Byrne says many businesses have brought forward the production of almost a full season of products because of Brexit, making suitable storage space more difficult to find.

The company has carried out “a huge amount of work” identifying the components that go into its final products and checking with suppliers to make sure their materials would meet regulatory standards in a no-deal scenario.

“We are all racing to this March 29th deadline,” said Byrne. “We are manufacturing product now that we would not have to manufacture until April or May because we are trying to beat that deadline.”

He says that the company would have undertake a vast amount of research and analysis if it had to change the chemicals that go into the company’s products to ensure the products meet strict European standards.

“To untangle that would take potentially take up to five years on some key products,” he said.

This is all senior management time wasted on Brexit that should be going into thinking ahead to the next season or devising three- or five-year plans to grow the business, he says.

“It is an absolute necessary distraction because it is so real,” he said.

Materials

Brexit has also forced Peter Morrow, whose company Skylark makes electric attic stairs, to change how he is running his business.
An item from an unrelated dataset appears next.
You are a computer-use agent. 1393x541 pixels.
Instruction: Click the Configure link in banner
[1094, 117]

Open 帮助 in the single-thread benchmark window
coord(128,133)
Skylark buys the €600 worth of materials that go into his product directly from the manufacturer in Denmark rather than through its subsidiary in the UK.

Ever since the Brexit referendum in 2016, Morrow has been steadily reducing his company's exposure to the British market, from 60 per cent to 40 per cent, by finding new customers in Belgium, the United States and Australia.

This was prompted by sales dropping by 80 per cent in the summer of 2016 after the vote because he was so heavily dependent on the UK.

Now, he is fearful of another drop in the value of sterling and post-Brexit tariffs of 10 per cent on his exported product to the UK. A crash-out Brexit would be “an absolute disaster not just for us but for the UK itself”.

“It is the uncertainty that is the big problem for everybody,” he said. “An extension [delaying Brexit] would be welcome. The ideal thing would be some kind of clarification, a deal or something happening.”